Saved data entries
══════

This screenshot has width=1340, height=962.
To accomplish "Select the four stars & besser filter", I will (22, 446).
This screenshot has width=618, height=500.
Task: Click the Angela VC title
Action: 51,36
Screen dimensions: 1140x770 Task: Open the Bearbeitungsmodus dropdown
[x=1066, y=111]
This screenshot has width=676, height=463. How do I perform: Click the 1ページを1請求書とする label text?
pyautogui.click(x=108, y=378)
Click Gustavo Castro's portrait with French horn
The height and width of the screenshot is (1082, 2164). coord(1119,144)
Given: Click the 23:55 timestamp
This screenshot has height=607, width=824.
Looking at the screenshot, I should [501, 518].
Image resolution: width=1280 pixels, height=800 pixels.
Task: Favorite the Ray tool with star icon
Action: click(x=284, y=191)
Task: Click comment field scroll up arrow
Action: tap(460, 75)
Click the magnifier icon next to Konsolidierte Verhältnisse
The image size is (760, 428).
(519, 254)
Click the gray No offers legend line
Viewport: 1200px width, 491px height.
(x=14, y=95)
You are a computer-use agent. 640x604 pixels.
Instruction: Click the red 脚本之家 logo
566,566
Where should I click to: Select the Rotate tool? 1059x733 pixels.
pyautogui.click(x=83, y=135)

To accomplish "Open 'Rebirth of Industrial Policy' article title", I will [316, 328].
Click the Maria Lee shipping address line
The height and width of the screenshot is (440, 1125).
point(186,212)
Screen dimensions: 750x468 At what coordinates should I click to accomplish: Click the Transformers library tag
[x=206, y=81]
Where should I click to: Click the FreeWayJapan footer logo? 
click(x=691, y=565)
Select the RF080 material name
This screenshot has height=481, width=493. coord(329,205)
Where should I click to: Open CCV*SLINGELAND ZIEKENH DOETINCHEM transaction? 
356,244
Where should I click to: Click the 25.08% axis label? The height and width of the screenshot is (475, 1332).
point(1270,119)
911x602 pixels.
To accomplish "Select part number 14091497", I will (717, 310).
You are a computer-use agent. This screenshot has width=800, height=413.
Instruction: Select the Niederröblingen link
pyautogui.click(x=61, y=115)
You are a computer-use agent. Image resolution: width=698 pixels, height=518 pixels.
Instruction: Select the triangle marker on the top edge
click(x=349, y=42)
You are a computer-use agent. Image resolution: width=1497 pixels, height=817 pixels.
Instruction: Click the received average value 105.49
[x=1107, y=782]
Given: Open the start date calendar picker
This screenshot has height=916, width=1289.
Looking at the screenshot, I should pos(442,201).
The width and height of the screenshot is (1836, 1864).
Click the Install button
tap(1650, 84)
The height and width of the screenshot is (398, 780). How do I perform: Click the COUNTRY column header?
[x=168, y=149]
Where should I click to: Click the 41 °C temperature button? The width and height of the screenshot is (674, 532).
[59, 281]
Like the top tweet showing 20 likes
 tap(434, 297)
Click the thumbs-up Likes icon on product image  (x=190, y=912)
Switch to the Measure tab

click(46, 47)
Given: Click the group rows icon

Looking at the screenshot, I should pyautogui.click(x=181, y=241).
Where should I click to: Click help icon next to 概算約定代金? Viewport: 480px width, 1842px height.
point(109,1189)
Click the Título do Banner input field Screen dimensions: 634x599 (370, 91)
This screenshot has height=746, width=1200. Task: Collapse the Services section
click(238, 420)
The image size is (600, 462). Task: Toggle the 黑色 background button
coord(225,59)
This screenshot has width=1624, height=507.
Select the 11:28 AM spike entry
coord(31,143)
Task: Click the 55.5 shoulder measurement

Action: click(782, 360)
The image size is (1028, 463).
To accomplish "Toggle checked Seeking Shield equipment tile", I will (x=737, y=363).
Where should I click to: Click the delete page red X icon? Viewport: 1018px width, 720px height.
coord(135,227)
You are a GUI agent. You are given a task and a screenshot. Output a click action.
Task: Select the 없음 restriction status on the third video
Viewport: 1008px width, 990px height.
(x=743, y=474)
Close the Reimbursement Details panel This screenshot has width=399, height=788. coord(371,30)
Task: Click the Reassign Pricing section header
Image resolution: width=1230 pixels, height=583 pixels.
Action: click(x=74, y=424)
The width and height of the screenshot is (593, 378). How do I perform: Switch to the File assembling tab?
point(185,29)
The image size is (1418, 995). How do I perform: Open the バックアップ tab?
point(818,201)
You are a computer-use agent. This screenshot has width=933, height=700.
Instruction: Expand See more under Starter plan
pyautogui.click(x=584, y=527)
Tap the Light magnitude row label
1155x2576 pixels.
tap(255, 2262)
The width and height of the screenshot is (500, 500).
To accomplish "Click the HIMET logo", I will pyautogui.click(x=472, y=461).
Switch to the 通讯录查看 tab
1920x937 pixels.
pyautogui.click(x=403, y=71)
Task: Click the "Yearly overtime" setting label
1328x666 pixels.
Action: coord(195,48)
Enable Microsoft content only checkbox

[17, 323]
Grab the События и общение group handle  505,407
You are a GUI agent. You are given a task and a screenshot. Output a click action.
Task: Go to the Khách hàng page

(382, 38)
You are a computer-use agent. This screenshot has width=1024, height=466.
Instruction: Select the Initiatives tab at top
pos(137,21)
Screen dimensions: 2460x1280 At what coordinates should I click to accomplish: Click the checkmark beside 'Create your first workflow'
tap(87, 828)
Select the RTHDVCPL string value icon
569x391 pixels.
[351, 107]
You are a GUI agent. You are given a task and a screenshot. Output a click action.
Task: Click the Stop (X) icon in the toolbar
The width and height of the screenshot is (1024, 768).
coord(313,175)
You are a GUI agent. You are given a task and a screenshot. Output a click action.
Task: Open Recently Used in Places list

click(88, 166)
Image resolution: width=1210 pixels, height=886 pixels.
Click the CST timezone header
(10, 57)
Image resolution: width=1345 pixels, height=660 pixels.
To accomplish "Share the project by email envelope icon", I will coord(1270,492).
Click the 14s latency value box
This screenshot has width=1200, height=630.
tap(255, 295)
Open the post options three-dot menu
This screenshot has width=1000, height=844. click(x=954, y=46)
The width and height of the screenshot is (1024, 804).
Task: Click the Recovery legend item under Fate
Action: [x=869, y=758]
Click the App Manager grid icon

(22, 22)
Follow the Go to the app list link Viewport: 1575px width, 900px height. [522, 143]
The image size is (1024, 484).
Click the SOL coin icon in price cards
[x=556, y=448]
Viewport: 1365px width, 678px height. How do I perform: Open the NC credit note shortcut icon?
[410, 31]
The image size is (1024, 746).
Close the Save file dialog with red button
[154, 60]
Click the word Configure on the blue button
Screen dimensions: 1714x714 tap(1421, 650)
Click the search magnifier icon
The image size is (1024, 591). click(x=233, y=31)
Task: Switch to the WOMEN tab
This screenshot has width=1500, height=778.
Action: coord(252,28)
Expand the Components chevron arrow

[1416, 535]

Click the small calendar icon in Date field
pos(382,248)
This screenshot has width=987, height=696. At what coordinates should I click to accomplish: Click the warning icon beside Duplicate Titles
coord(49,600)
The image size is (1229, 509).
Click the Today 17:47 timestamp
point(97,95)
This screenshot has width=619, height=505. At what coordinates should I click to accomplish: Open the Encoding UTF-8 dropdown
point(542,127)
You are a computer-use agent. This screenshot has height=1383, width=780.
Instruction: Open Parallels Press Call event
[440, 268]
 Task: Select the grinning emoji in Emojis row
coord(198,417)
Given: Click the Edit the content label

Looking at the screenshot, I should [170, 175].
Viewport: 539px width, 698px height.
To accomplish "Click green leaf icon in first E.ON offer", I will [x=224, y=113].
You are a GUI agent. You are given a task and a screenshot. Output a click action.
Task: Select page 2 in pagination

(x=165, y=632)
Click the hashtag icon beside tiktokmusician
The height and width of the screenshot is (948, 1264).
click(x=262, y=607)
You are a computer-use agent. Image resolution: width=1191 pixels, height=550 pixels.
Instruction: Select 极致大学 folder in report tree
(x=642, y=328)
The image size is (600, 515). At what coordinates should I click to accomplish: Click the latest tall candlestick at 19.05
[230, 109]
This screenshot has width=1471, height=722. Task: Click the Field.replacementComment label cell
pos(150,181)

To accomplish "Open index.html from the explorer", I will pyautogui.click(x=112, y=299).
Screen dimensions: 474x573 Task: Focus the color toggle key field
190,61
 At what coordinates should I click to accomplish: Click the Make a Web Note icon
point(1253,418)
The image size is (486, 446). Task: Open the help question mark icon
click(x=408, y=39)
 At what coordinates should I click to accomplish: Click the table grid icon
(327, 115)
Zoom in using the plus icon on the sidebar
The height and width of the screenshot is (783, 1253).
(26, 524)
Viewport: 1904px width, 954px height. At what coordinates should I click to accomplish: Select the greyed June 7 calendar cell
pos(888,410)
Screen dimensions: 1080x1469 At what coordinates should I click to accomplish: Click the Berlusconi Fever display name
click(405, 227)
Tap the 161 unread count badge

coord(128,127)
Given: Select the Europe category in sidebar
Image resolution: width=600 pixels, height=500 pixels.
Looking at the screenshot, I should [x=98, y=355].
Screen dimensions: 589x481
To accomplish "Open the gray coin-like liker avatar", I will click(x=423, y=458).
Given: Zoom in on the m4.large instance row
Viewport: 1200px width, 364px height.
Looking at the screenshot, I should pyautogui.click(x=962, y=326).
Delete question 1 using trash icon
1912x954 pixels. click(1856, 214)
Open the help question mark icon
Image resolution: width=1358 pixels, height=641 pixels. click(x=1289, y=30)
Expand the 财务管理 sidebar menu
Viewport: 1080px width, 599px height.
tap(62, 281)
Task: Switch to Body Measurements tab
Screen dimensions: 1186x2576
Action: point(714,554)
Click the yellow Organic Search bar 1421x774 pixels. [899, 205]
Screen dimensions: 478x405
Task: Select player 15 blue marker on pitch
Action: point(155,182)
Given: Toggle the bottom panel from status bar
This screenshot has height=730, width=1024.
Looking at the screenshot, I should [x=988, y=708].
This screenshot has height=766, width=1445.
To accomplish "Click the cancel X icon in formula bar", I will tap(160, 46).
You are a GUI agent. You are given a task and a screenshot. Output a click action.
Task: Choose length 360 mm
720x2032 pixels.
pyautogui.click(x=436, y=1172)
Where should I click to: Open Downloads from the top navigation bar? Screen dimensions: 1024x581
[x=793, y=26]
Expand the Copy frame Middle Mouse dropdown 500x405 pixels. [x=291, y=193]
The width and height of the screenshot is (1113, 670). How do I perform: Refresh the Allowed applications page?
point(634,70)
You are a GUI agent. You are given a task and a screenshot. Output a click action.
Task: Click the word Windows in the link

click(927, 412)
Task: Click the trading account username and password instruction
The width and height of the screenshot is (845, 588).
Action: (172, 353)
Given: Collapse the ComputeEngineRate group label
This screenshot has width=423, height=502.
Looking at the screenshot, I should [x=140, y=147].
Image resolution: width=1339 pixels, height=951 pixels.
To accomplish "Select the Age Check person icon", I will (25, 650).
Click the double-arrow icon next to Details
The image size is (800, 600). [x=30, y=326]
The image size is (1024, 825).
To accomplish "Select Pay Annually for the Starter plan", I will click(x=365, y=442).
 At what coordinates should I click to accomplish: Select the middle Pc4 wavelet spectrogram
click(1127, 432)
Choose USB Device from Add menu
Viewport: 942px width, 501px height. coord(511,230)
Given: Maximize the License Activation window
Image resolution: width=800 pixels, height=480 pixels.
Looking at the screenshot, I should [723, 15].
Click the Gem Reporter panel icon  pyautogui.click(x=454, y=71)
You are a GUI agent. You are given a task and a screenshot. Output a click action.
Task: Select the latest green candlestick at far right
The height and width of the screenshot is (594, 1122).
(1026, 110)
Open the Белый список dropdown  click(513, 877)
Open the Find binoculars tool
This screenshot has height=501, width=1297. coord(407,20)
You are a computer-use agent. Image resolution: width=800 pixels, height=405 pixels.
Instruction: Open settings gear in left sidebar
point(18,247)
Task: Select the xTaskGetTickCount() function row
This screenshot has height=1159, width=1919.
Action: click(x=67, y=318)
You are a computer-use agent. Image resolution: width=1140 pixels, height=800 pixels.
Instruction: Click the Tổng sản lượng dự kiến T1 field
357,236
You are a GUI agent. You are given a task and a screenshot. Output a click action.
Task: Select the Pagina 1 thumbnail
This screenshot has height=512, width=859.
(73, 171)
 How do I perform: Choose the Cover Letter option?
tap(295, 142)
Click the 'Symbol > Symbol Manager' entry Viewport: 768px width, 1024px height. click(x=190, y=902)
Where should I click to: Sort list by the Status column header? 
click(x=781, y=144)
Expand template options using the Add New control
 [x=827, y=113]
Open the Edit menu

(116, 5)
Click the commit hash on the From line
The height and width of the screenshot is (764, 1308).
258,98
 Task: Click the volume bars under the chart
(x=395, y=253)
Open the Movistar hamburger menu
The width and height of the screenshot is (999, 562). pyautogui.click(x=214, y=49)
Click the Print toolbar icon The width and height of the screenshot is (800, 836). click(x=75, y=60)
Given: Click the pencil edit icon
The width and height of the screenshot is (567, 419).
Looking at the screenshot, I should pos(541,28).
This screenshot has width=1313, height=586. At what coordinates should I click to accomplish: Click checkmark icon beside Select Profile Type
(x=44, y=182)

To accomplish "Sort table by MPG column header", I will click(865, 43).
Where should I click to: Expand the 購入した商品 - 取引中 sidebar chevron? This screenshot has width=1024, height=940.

══════

## [AIM OF THE EXERCISE]
Only lines that include "green" are counted here. Give their number for the records above and add nothing.

## [FINISHED EXERCISE]
2